Provincial / State sides
- Years: Team / Apps / (Points)
- 1970,75–76,78–80: North Otago / 41
- 1971–74: Canterbury / 34

International career
- Years: Team / Apps / (Points)
- 1972–74: New Zealand / 5 / (8)

= Ian Hurst =

NZ international rugby union player

Ian Archibald Hurst (born 27 August 1951 in Oamaru) is a former New Zealand rugby union player who played for the All Blacks in the early 1970s. He also played provincial rugby for North Otago and Canterbury.

==Early career==
In 1970 Hurst was picked to play for North Otago while he was attending Waitaki Boys' High School. The next year while attending Lincoln College he earned an appearance for Canterbury. Hurst was chosen for the New Zealand Universities in 1972, playing against the Californian Grizzlies, he then forced his way into the Canterbury A team midway through 1972 playing as a centre. In his sixth appearance he was involved in the team which lifted the Ranfurly Shield from Auckland, winning him a place in the trials for the All Black side to tour Britain.

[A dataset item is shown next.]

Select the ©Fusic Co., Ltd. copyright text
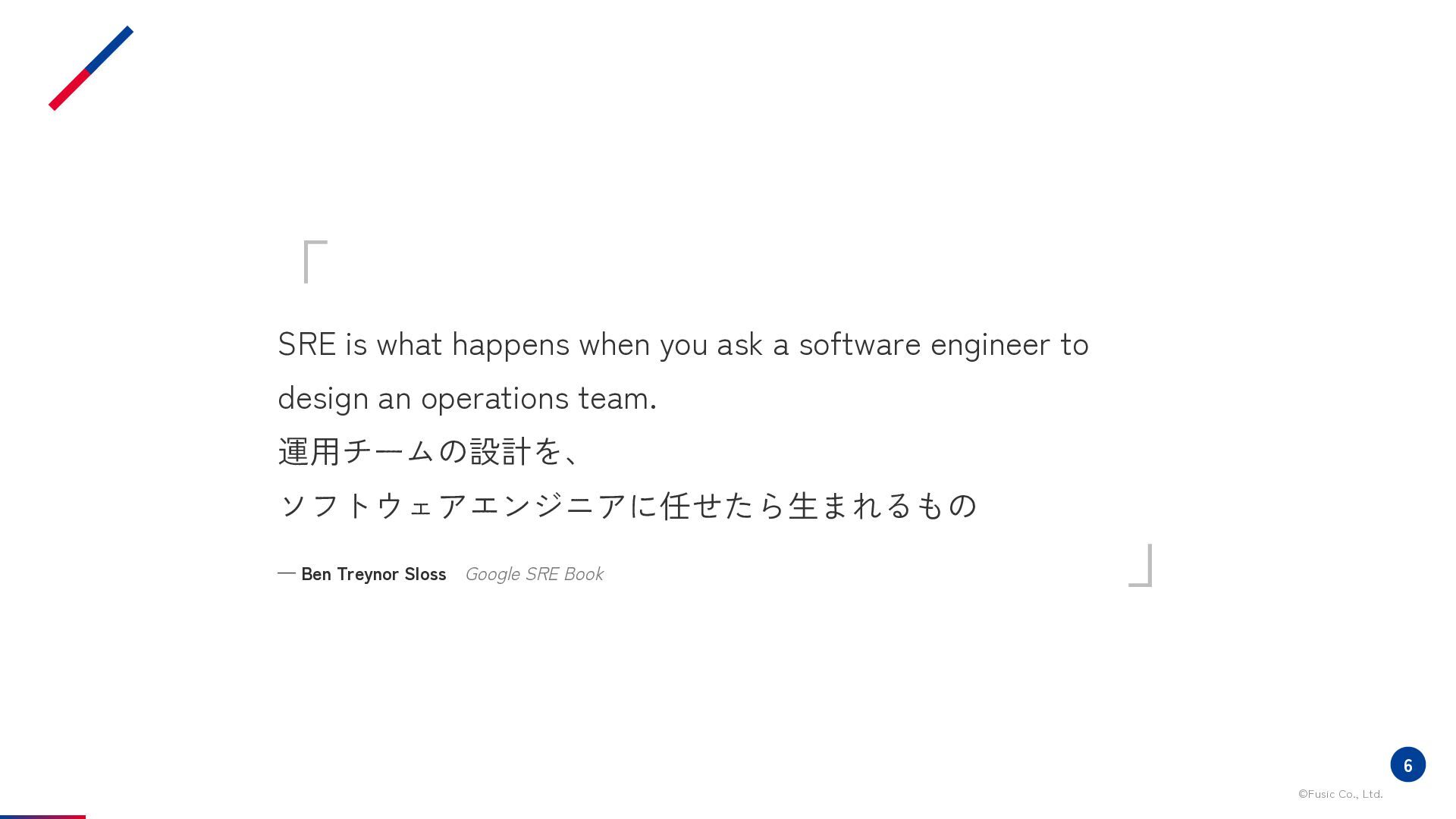 click(1340, 794)
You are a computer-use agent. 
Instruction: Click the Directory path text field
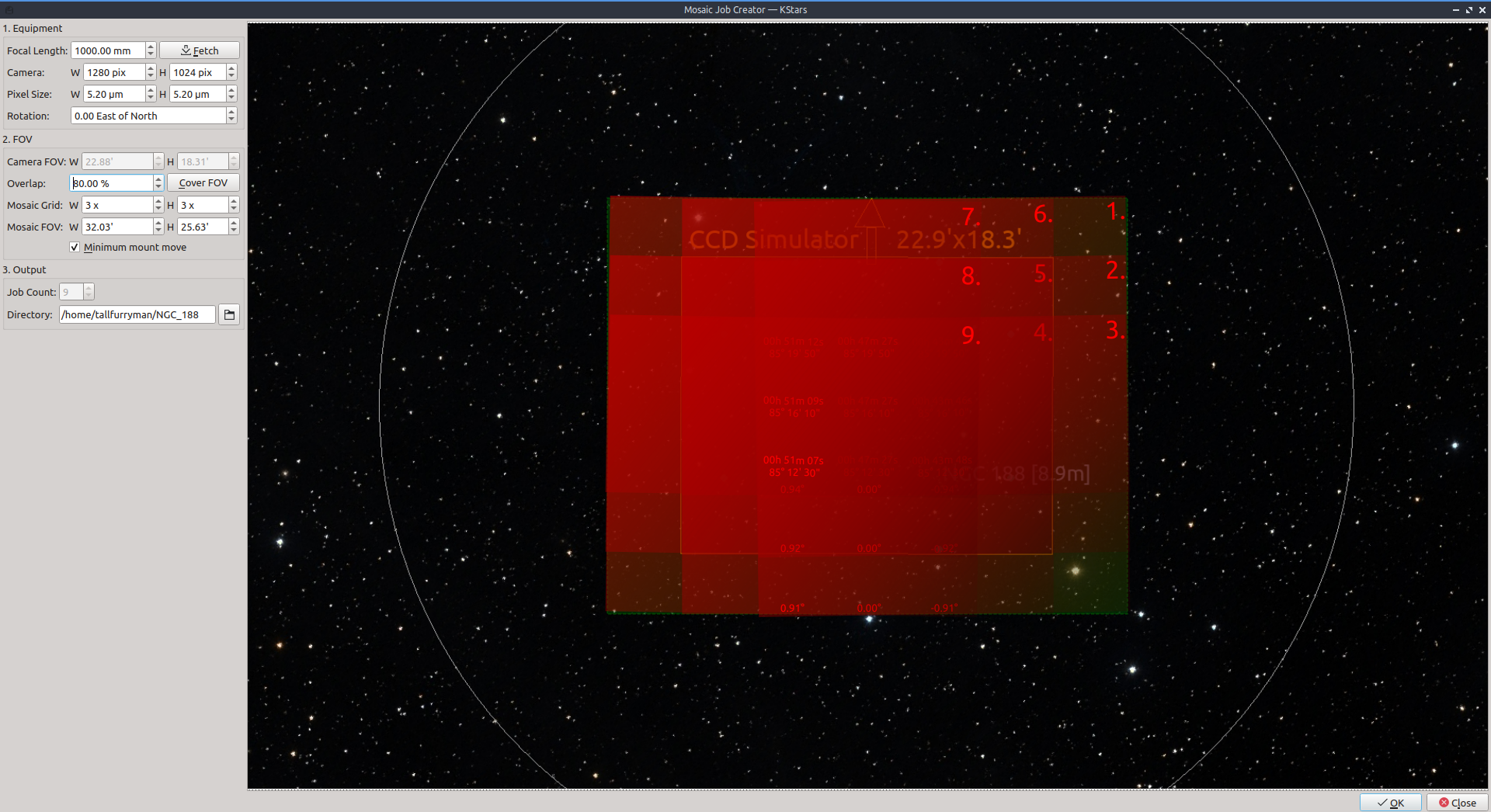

With a strong performance in the trial Hurst was selected to play against New York Metropolitan in the second match of the 1972/73, where he also scored his first all black try.

==Higher honours==
Hurst played in 16 matches in the 1972/73 tour, including the test matches against Ireland and France. After another strong season for Canterbury Hurst was re-selected for the internal tour and the test match against England in 1973. Hurst scored a try against England to help the All Blacks to a 10–6 halftime lead, but England fought back and won 16–10. 1974 saw Hurst picked for the tour of Australia and Fiji, playing six matches and the first two test matches against Australia. Although picked for the 1974 tour of Ireland, Wales and England, Hurst's All Black career was coming to an end. He played in four of the eight matches on the tour and finished his career with a 13 all draw against the Barbarians.

==After internationals==
After being dropped from the All Blacks in 1974 Hurst went back to play for North Otago. At the time North Otago was one of the country's weakest unions, but he was a good value for the province, playing for them until 1980. In 1979 he played so well he was given another All Black trial. Hurst has now moved from farming to become a successful businessman.

==Family==
Hurst's son, Ben, also had a solid rugby career, playing for the New Zealand Colts, Canterbury, the Crusaders and the Highlanders.